>> Start

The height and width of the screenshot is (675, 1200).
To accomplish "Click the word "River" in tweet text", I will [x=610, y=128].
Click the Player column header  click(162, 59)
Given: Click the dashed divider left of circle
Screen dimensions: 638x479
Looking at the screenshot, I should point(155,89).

>> End

- Your task: Rewrite all of the records above, replacing "Player column header" with "Team column header" and leaving everything else unchanged.

- Response below:
The height and width of the screenshot is (675, 1200).
To accomplish "Click the word "River" in tweet text", I will [x=610, y=128].
Click the Team column header  click(162, 59)
Given: Click the dashed divider left of circle
Screen dimensions: 638x479
Looking at the screenshot, I should point(155,89).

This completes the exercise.